++++ Supplied material ++++

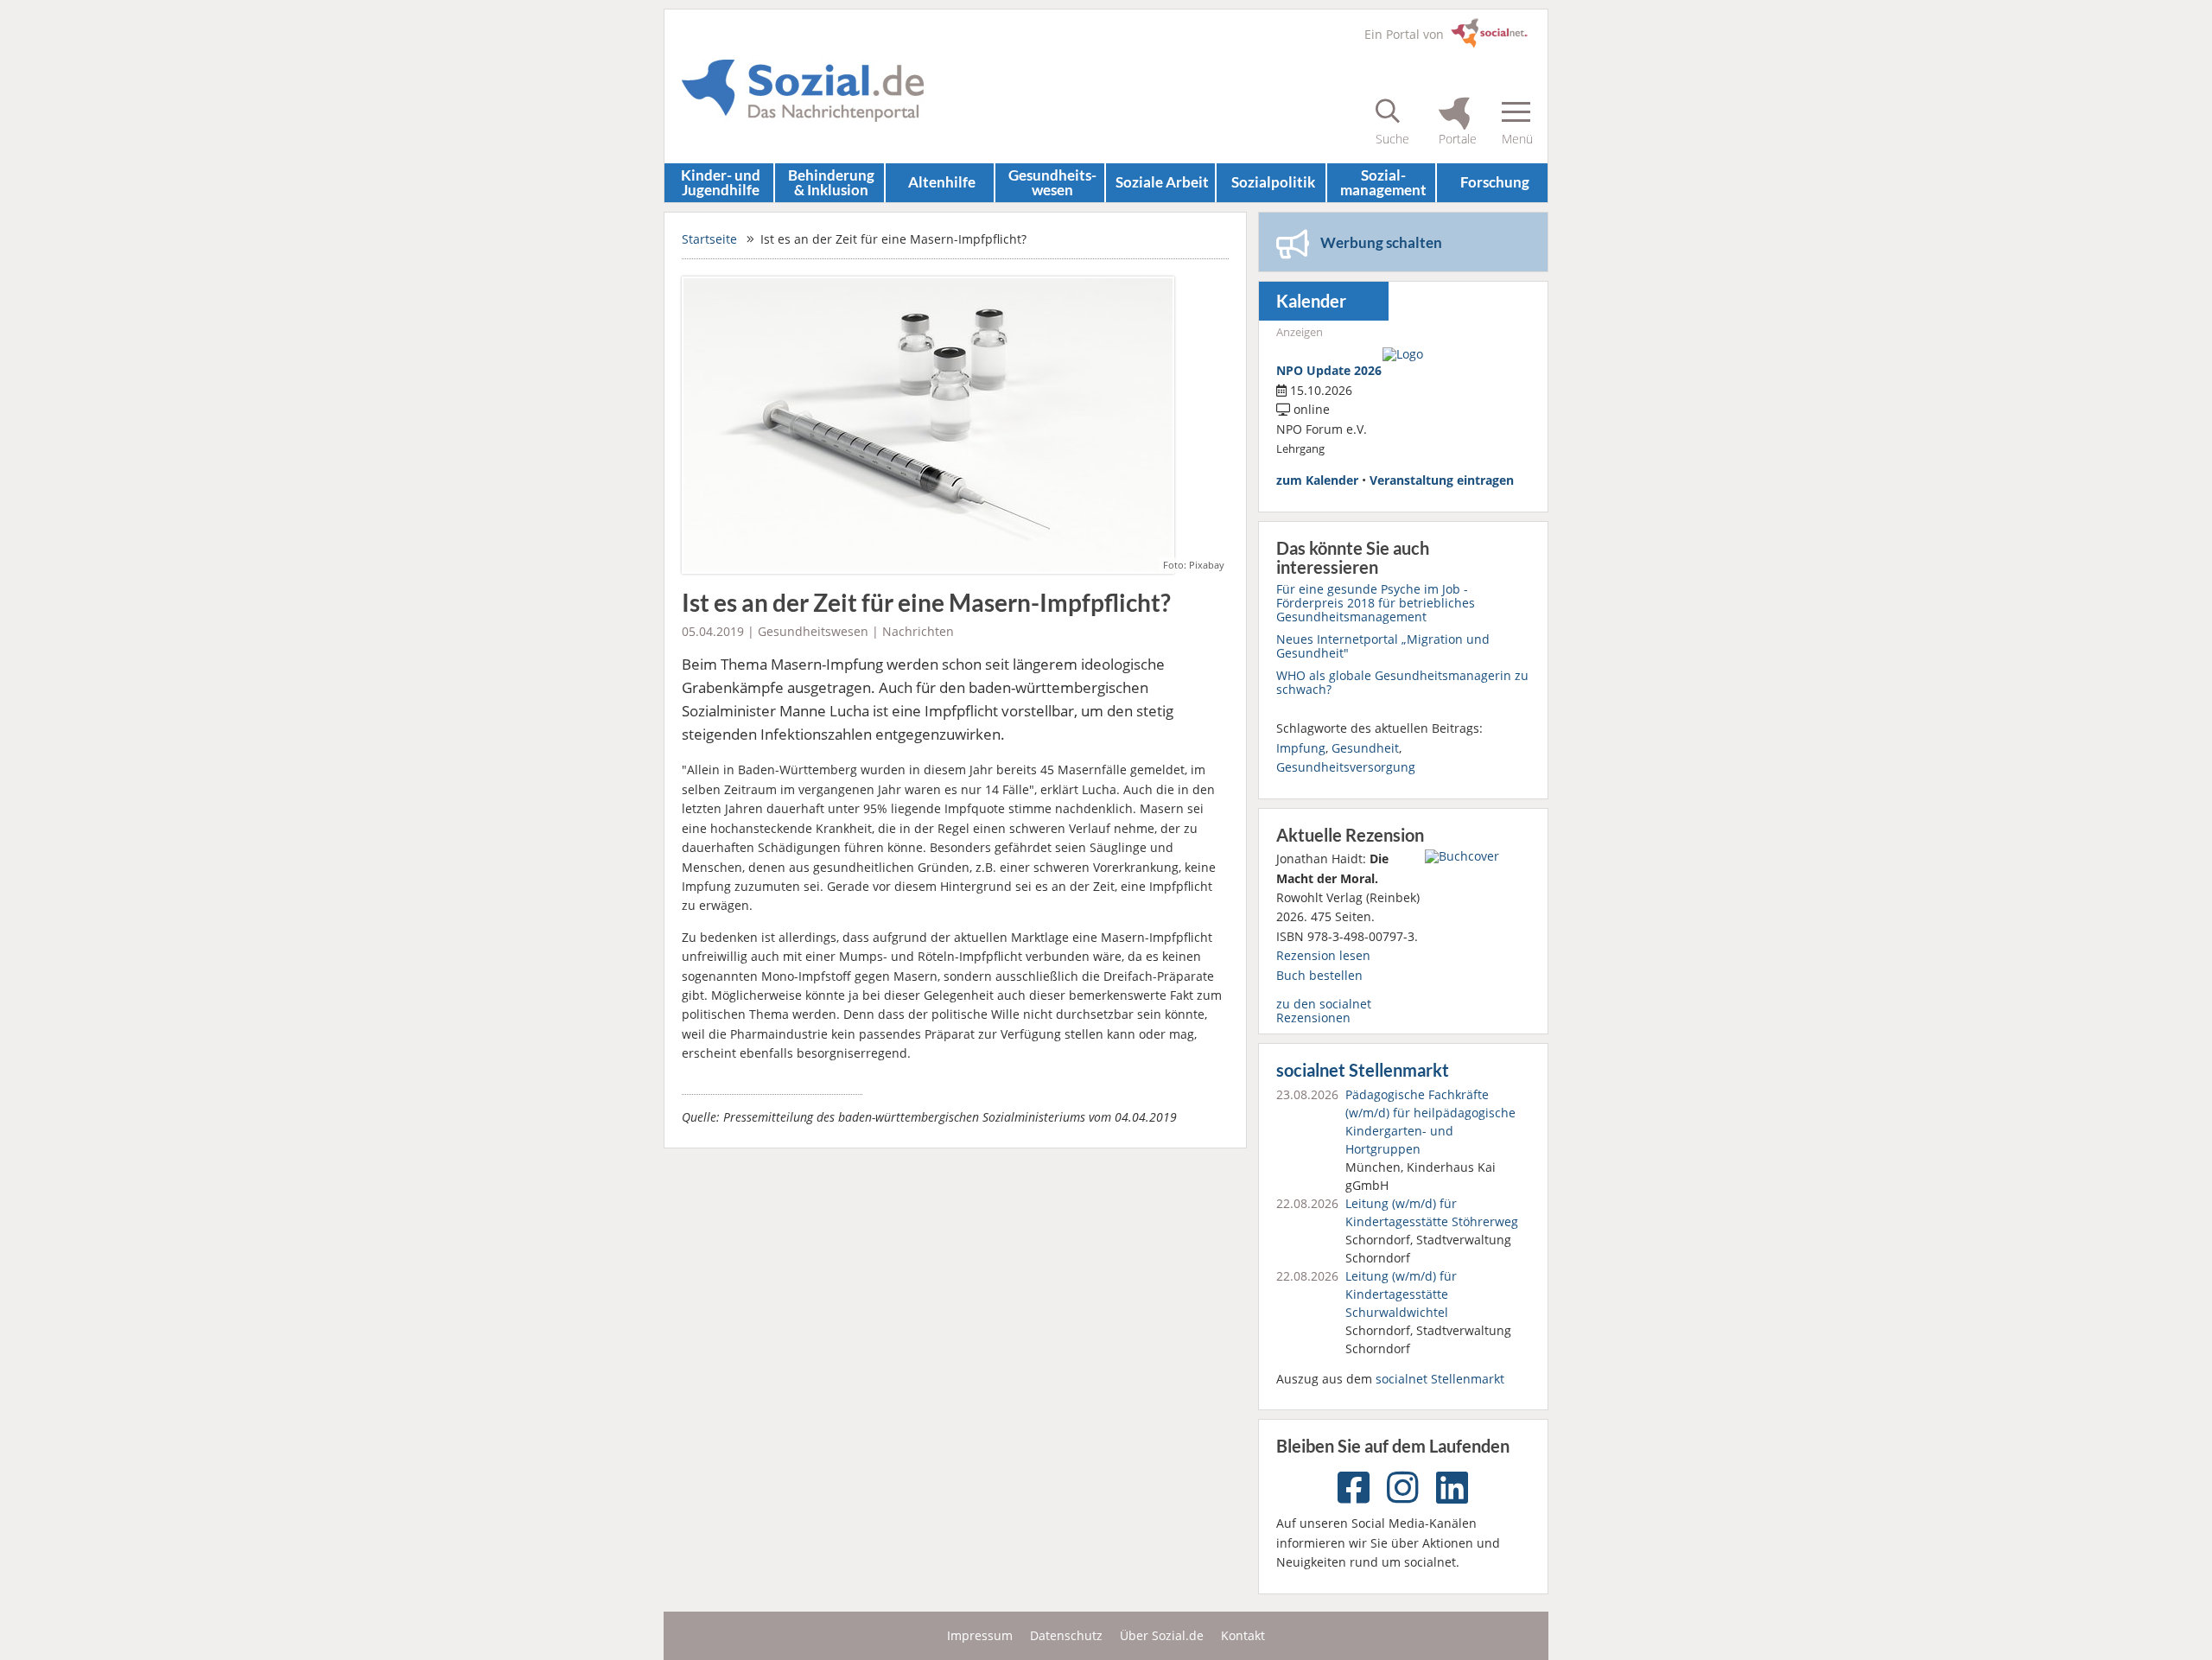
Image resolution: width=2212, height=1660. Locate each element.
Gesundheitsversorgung (1345, 767)
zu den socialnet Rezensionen (1323, 1010)
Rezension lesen (1323, 955)
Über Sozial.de (1162, 1635)
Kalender (1311, 301)
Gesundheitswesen (813, 631)
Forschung (1494, 182)
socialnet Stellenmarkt (1362, 1070)
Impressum (980, 1635)
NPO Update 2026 (1329, 370)
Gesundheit (1365, 748)
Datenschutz (1066, 1635)
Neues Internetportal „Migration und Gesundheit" (1383, 646)
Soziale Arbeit (1162, 182)
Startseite (709, 239)
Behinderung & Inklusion (831, 182)
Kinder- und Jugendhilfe (720, 182)
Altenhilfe (942, 182)
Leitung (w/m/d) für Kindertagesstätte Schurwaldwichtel (1401, 1294)
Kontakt (1243, 1635)
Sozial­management (1383, 182)
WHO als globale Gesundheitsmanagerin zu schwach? (1402, 682)
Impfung (1300, 748)
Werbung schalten (1381, 242)
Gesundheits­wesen (1052, 182)
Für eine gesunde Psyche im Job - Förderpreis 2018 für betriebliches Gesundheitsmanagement (1375, 603)
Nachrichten (918, 631)
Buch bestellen (1319, 975)
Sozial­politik (1273, 182)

++++

* **What to do**: Lines wanted from the listing above: the line with "Gesundheitswesen (813, 631)" up to and including the line with "Leitung (w/m/d) für". Please write them out exactly, adding nothing else.

* **Task result**:
Gesundheitswesen (813, 631)
Forschung (1494, 182)
socialnet Stellenmarkt (1362, 1070)
Impressum (980, 1635)
NPO Update 2026 (1329, 370)
Gesundheit (1365, 748)
Datenschutz (1066, 1635)
Neues Internetportal „Migration und Gesundheit" (1383, 646)
Soziale Arbeit (1162, 182)
Startseite (709, 239)
Behinderung & Inklusion (831, 182)
Kinder- und Jugendhilfe (720, 182)
Altenhilfe (942, 182)
Leitung (w/m/d) für Kindertagesstätte Schurwaldwichtel (1401, 1294)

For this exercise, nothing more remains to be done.